In 2021, Moghadam said he was angered by the "fire sale" of Genius to MediaLab that year, a deal which reportedly made Lehman and Zechory multi-millionaires but did not pay anything to him.

=== Other activities ===
After leaving Genius, Moghadam started an internet controversy by writing an article in Thought Catalog titled "How To Steal From Whole Foods". Thought Catalog later removed the article, along with the other articles Moghadam had published with the site.

In 2015, Moghadam met Sam Kazemian and joined him as co-founder and Chief Community Officer of Everipedia, a blockchain- and wiki-based online encyclopedia. He left Everipedia in 2019.

Moghadam began working at venture capital firm Mucker Capital in 2019. Moghadam later worked on HellaDoge, a social media platform based around the Dogecoin cryptocurrency.

== Personal life ==
Moghadam was known for his “outlandish” personality and behavior. In 2013 he received media attention for telling Mark Zuckerberg in an interview and Warren Buffett in a tweet to "suck [his] dick", and for his subsequent public apology to them during an onstage appearance at the TechCrunch Disrupt New York conference. He later attributed some of his behavior to a benign brain tumor that was discovered and removed in 2013.

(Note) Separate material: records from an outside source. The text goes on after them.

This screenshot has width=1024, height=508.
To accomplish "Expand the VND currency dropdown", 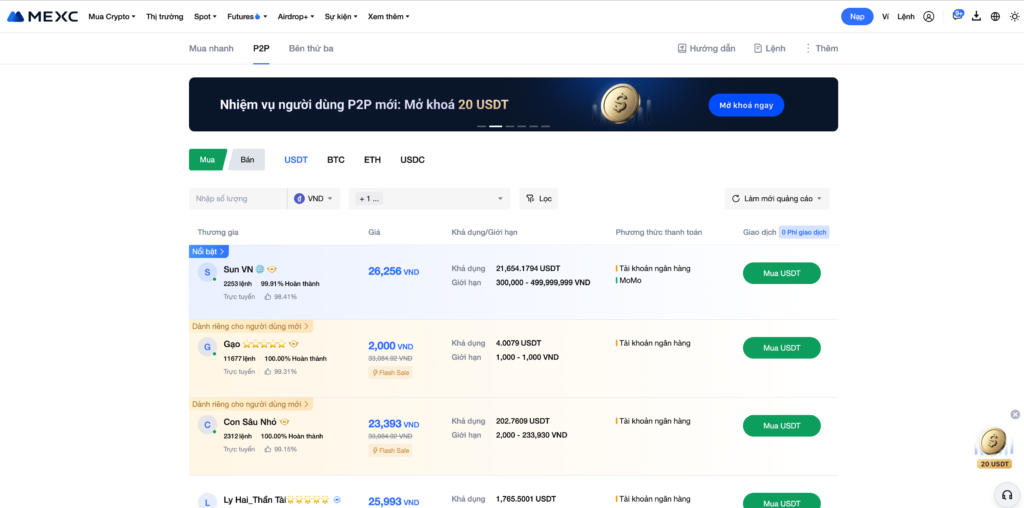I will [315, 199].
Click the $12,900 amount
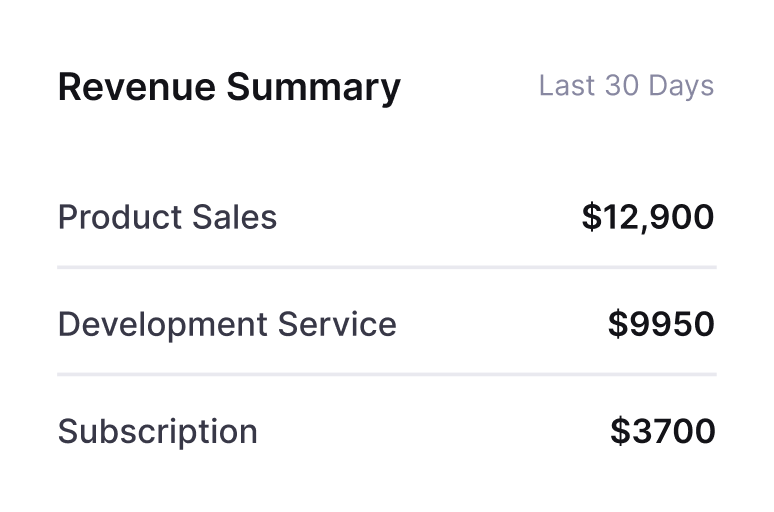 pyautogui.click(x=648, y=217)
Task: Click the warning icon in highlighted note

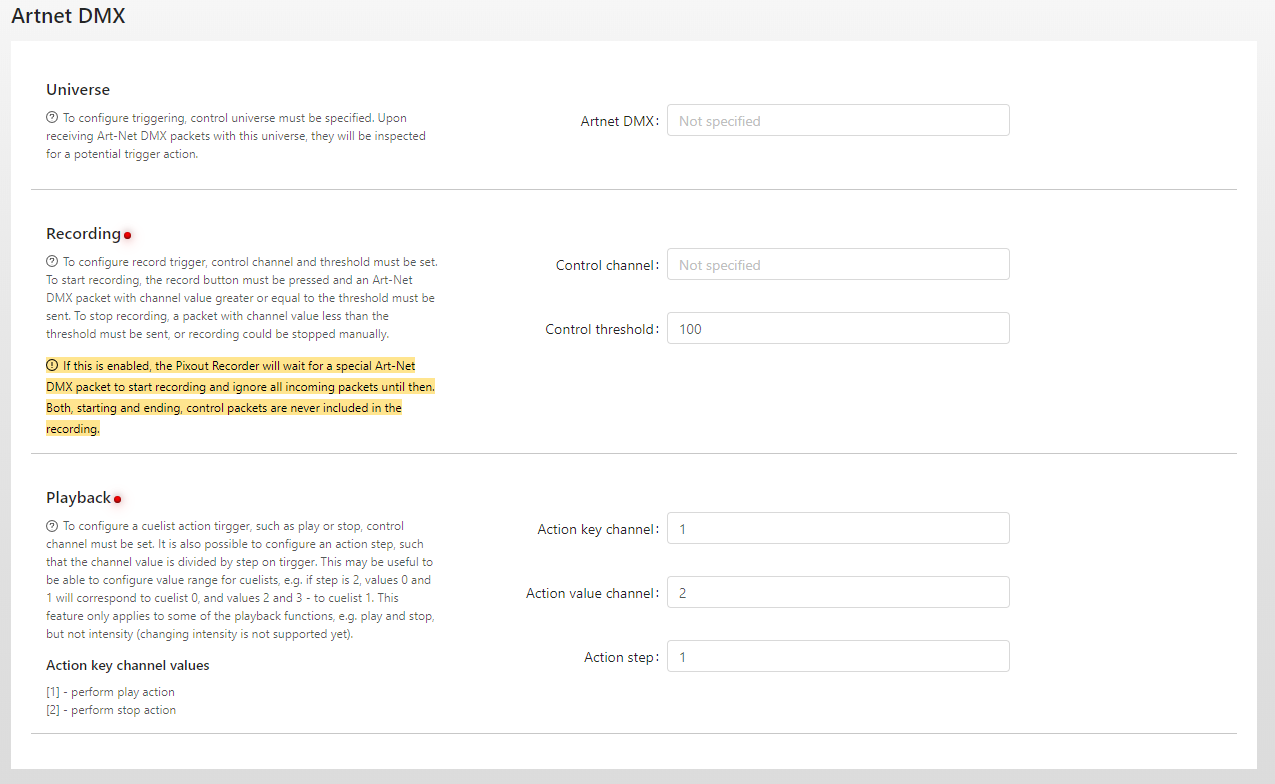Action: click(x=52, y=366)
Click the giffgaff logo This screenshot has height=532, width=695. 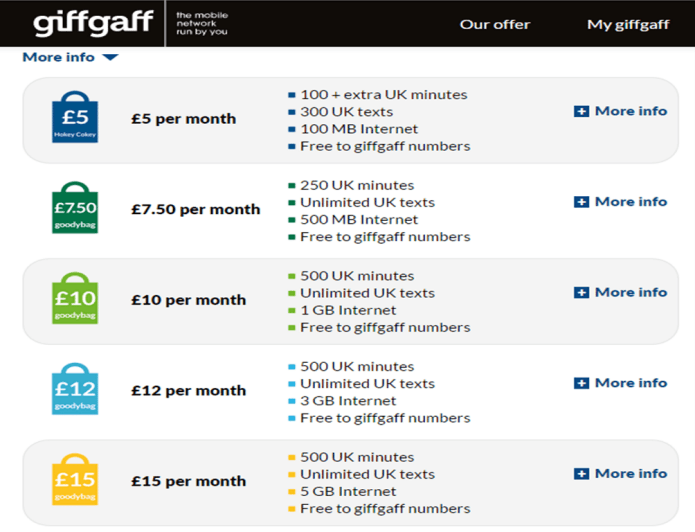(x=93, y=23)
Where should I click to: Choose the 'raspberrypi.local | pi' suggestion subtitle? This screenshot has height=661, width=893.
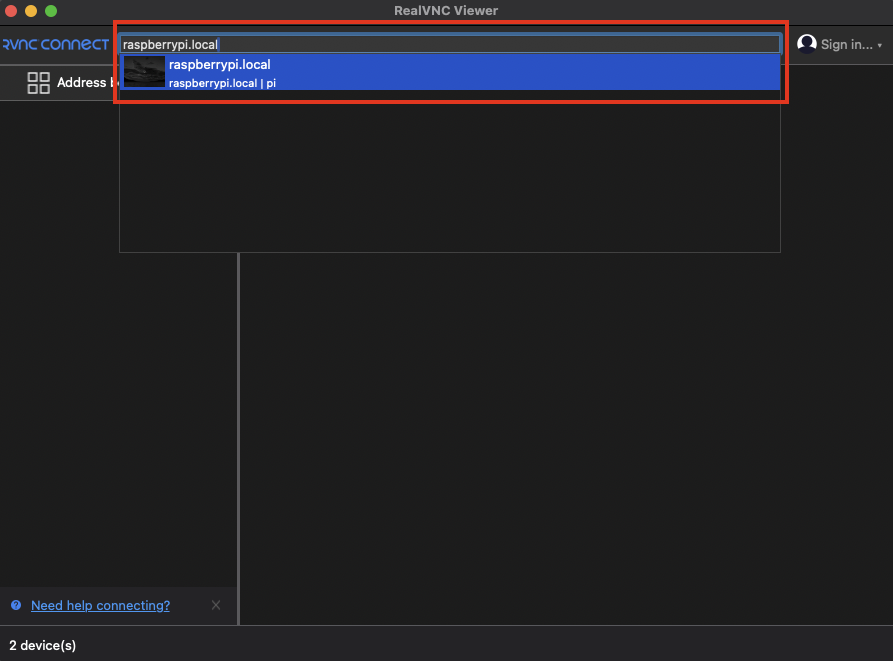[x=222, y=83]
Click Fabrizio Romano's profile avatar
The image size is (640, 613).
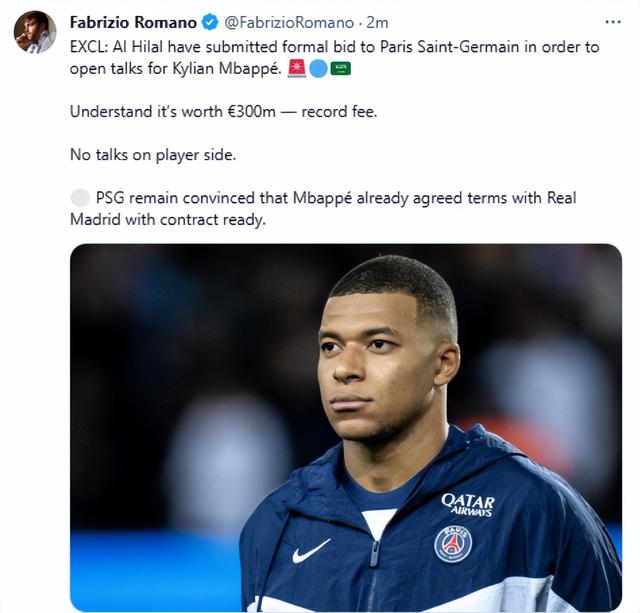tap(34, 32)
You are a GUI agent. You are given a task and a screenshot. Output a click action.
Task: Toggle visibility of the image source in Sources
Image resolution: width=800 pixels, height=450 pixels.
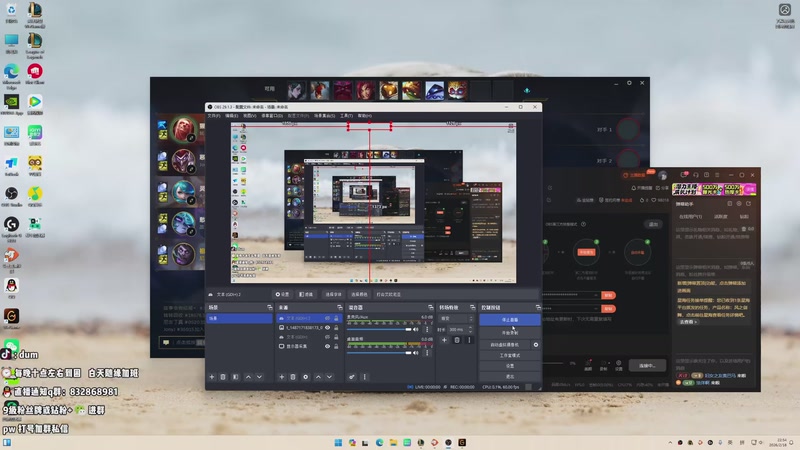pos(327,328)
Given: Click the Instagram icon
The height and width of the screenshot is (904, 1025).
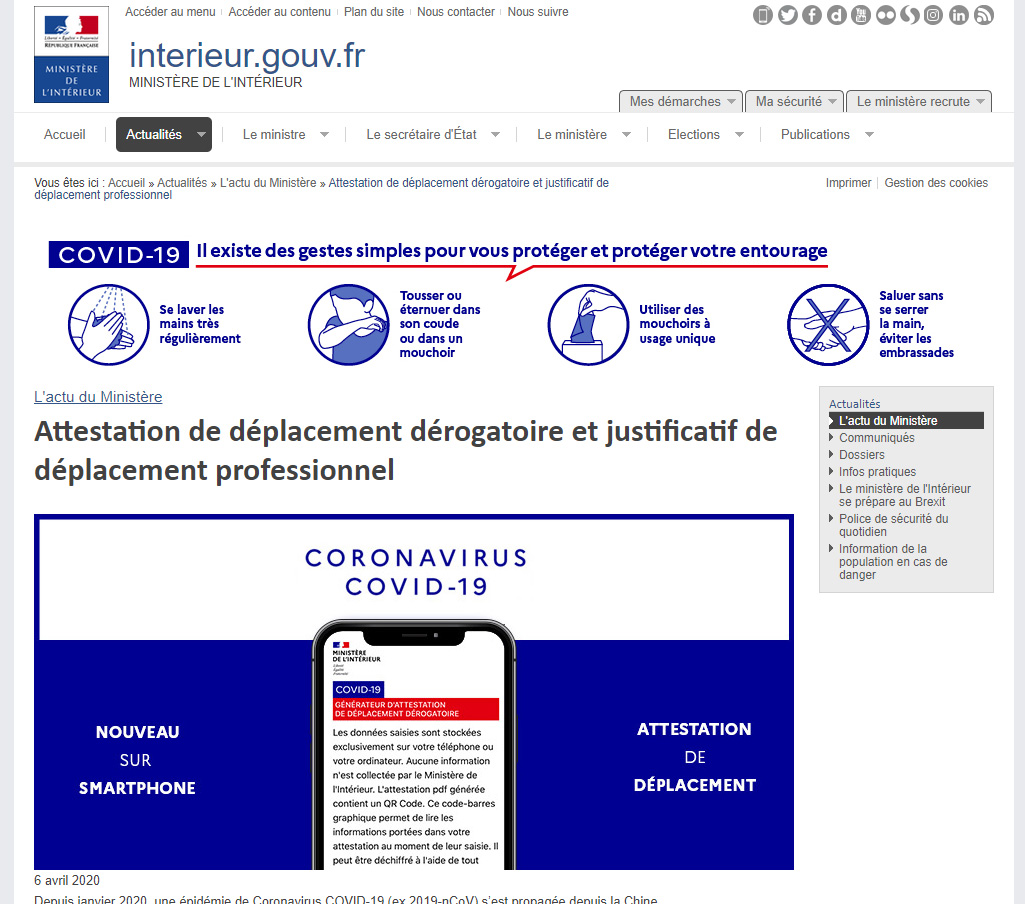Looking at the screenshot, I should (934, 15).
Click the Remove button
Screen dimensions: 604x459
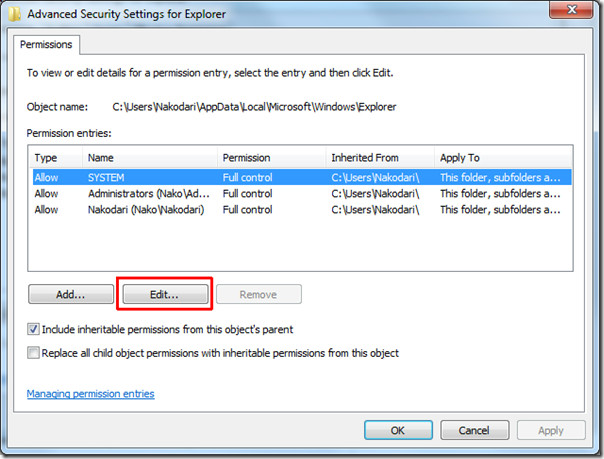point(259,295)
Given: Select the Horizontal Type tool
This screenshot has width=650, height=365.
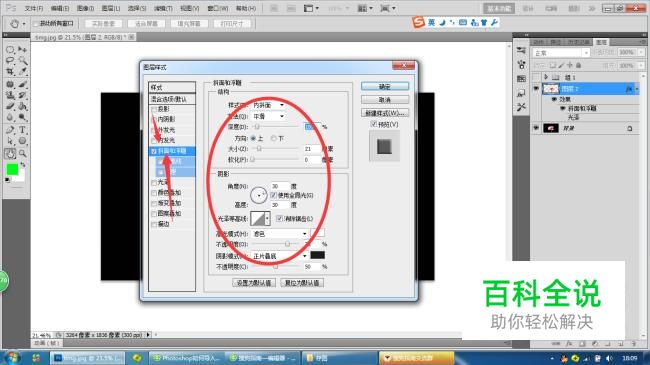Looking at the screenshot, I should coord(22,130).
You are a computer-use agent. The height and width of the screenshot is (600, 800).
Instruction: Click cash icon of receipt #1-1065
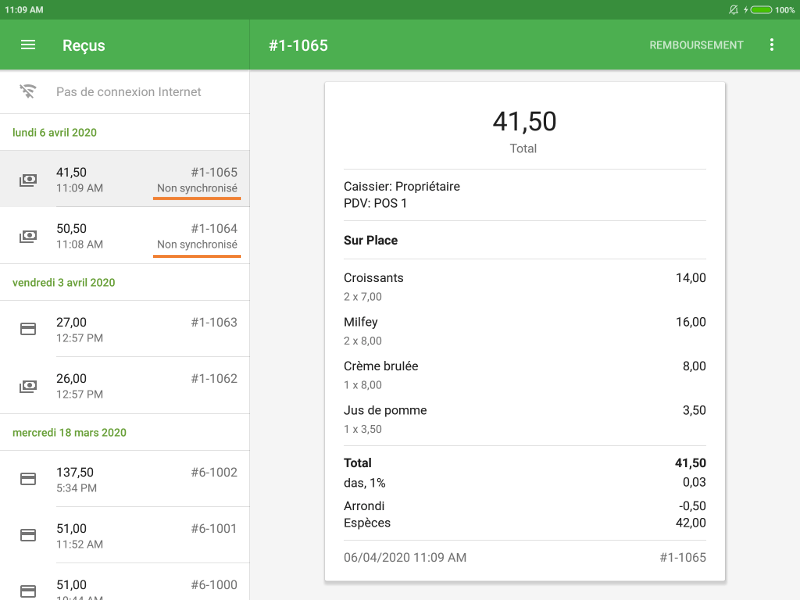(28, 180)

In August 2018, Moghadam appeared as a guest on Sacha Baron Cohen's television series Who is America?, in which Cohen adopted various disguises and personas to capture his guests behaving in embarrassing ways. Believing he was doing a photoshoot with a "playboy photographer" named Gio, Moghadam is shown making the Bloods gang sign and imitating shooting a gun when Cohen asks him to "do something like a black guy." Later Cohen has him pose in front of a green screen so he could later be photoshopped into scenes as though he is feeding starving children.

In September 2018, Moghadam had an epileptic seizure attributable to a second brain tumor, and had brain surgery later that month.

In March 2024, Moghadam died at the age of 41 due to complications from his recurrent brain tumor.